Repeat every record exactly as given.

+--

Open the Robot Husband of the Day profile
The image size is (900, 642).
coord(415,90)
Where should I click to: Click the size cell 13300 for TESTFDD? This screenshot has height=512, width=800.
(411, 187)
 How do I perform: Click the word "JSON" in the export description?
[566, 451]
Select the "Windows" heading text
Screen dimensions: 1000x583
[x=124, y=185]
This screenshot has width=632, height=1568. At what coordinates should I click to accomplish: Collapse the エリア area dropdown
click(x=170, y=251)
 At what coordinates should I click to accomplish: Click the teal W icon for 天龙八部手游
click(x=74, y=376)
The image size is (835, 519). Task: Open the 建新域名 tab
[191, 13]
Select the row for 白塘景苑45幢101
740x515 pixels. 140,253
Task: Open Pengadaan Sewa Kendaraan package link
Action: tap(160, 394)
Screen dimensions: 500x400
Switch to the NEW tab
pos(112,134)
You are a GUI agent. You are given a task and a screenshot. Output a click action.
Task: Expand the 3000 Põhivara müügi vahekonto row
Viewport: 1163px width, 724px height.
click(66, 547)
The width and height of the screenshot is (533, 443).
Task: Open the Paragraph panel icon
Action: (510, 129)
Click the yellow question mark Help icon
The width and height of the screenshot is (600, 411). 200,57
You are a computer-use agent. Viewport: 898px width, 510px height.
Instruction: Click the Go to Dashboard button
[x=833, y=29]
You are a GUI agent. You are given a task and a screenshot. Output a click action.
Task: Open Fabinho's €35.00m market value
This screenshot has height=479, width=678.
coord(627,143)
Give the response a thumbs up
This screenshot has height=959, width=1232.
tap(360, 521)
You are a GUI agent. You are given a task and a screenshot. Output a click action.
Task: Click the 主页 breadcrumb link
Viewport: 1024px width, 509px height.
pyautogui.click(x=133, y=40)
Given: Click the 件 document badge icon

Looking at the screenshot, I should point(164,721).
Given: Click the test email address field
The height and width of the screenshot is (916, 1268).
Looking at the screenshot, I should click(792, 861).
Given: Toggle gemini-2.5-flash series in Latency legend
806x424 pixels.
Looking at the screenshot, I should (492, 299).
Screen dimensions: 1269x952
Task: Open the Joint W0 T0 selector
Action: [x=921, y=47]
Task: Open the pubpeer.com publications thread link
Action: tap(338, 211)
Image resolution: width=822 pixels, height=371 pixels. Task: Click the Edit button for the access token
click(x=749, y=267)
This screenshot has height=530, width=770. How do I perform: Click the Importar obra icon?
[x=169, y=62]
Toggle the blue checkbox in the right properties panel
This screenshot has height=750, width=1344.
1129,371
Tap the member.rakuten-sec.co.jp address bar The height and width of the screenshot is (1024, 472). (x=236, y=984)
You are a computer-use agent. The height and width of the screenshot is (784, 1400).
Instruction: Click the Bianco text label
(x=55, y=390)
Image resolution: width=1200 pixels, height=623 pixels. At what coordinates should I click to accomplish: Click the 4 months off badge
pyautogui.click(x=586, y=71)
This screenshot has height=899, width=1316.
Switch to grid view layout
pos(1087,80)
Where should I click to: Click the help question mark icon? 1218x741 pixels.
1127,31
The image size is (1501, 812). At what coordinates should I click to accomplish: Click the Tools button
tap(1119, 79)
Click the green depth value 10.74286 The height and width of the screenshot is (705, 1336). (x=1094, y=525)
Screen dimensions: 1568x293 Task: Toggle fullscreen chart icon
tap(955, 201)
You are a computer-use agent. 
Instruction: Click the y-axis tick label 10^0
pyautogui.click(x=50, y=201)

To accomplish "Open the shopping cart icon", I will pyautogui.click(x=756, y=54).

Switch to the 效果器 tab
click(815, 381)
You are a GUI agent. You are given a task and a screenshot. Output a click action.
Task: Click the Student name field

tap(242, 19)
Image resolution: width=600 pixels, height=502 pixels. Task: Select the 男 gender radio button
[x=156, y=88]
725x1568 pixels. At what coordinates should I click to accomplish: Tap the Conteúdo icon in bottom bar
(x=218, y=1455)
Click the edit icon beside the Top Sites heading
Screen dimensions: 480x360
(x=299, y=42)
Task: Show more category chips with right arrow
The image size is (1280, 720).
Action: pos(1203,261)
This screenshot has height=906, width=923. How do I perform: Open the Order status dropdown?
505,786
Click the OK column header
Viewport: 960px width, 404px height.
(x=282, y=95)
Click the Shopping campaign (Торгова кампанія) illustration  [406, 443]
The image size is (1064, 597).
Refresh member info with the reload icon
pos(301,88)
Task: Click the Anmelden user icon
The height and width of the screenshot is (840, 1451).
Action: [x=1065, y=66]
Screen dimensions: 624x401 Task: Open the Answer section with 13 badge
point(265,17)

+--

* Output of the exercise *
Open the Robot Husband of the Day profile
The image size is (900, 642).
coord(415,90)
Where should I click to: Click the size cell 13300 for TESTFDD? This screenshot has height=512, width=800.
(411, 187)
 How do I perform: Click the word "JSON" in the export description?
[566, 451]
Select the "Windows" heading text
Screen dimensions: 1000x583
[x=124, y=185]
This screenshot has width=632, height=1568. At what coordinates should I click to accomplish: Collapse the エリア area dropdown
click(x=170, y=251)
 At what coordinates should I click to accomplish: Click the teal W icon for 天龙八部手游
click(x=74, y=376)
The image size is (835, 519). Task: Open the 建新域名 tab
[191, 13]
Select the row for 白塘景苑45幢101
740x515 pixels. 140,253
Task: Open Pengadaan Sewa Kendaraan package link
Action: tap(160, 394)
Screen dimensions: 500x400
Switch to the NEW tab
pos(112,134)
You are a GUI agent. You are given a task and a screenshot. Output a click action.
Task: Expand the 3000 Põhivara müügi vahekonto row
Viewport: 1163px width, 724px height.
click(66, 547)
The width and height of the screenshot is (533, 443).
Task: Open the Paragraph panel icon
Action: (510, 129)
Click the yellow question mark Help icon
The width and height of the screenshot is (600, 411). 200,57
You are a computer-use agent. Viewport: 898px width, 510px height.
Instruction: Click the Go to Dashboard button
[x=833, y=29]
You are a GUI agent. You are given a task and a screenshot. Output a click action.
Task: Open Fabinho's €35.00m market value
This screenshot has height=479, width=678.
coord(627,143)
Give the response a thumbs up
This screenshot has height=959, width=1232.
tap(360, 521)
You are a GUI agent. You are given a task and a screenshot. Output a click action.
Task: Click the 主页 breadcrumb link
Viewport: 1024px width, 509px height.
pyautogui.click(x=133, y=40)
Given: Click the 件 document badge icon

Looking at the screenshot, I should point(164,721).
Given: Click the test email address field
The height and width of the screenshot is (916, 1268).
Looking at the screenshot, I should click(792, 861).
Given: Toggle gemini-2.5-flash series in Latency legend
806x424 pixels.
Looking at the screenshot, I should (492, 299).
Screen dimensions: 1269x952
Task: Open the Joint W0 T0 selector
Action: [x=921, y=47]
Task: Open the pubpeer.com publications thread link
Action: tap(338, 211)
Image resolution: width=822 pixels, height=371 pixels. Task: Click the Edit button for the access token
click(x=749, y=267)
This screenshot has height=530, width=770. How do I perform: Click the Importar obra icon?
[x=169, y=62]
Toggle the blue checkbox in the right properties panel
This screenshot has height=750, width=1344.
1129,371
Tap the member.rakuten-sec.co.jp address bar The height and width of the screenshot is (1024, 472). (x=236, y=984)
You are a computer-use agent. The height and width of the screenshot is (784, 1400).
Instruction: Click the Bianco text label
(x=55, y=390)
Image resolution: width=1200 pixels, height=623 pixels. At what coordinates should I click to accomplish: Click the 4 months off badge
pyautogui.click(x=586, y=71)
This screenshot has height=899, width=1316.
Switch to grid view layout
pos(1087,80)
Where should I click to: Click the help question mark icon? 1218x741 pixels.
1127,31
The image size is (1501, 812). At what coordinates should I click to accomplish: Click the Tools button
tap(1119, 79)
Click the green depth value 10.74286 The height and width of the screenshot is (705, 1336). (x=1094, y=525)
Screen dimensions: 1568x293 Task: Toggle fullscreen chart icon
tap(955, 201)
You are a computer-use agent. 
Instruction: Click the y-axis tick label 10^0
pyautogui.click(x=50, y=201)

To accomplish "Open the shopping cart icon", I will pyautogui.click(x=756, y=54).

Switch to the 效果器 tab
click(815, 381)
You are a GUI agent. You are given a task and a screenshot. Output a click action.
Task: Click the Student name field

tap(242, 19)
Image resolution: width=600 pixels, height=502 pixels. Task: Select the 男 gender radio button
[x=156, y=88]
725x1568 pixels. At what coordinates should I click to accomplish: Tap the Conteúdo icon in bottom bar
(x=218, y=1455)
Click the edit icon beside the Top Sites heading
Screen dimensions: 480x360
(x=299, y=42)
Task: Show more category chips with right arrow
The image size is (1280, 720).
Action: pos(1203,261)
This screenshot has height=906, width=923. How do I perform: Open the Order status dropdown?
505,786
Click the OK column header
Viewport: 960px width, 404px height.
(x=282, y=95)
Click the Shopping campaign (Торгова кампанія) illustration  [406, 443]
The image size is (1064, 597).
Refresh member info with the reload icon
pos(301,88)
Task: Click the Anmelden user icon
The height and width of the screenshot is (840, 1451).
Action: [x=1065, y=66]
Screen dimensions: 624x401 Task: Open the Answer section with 13 badge
point(265,17)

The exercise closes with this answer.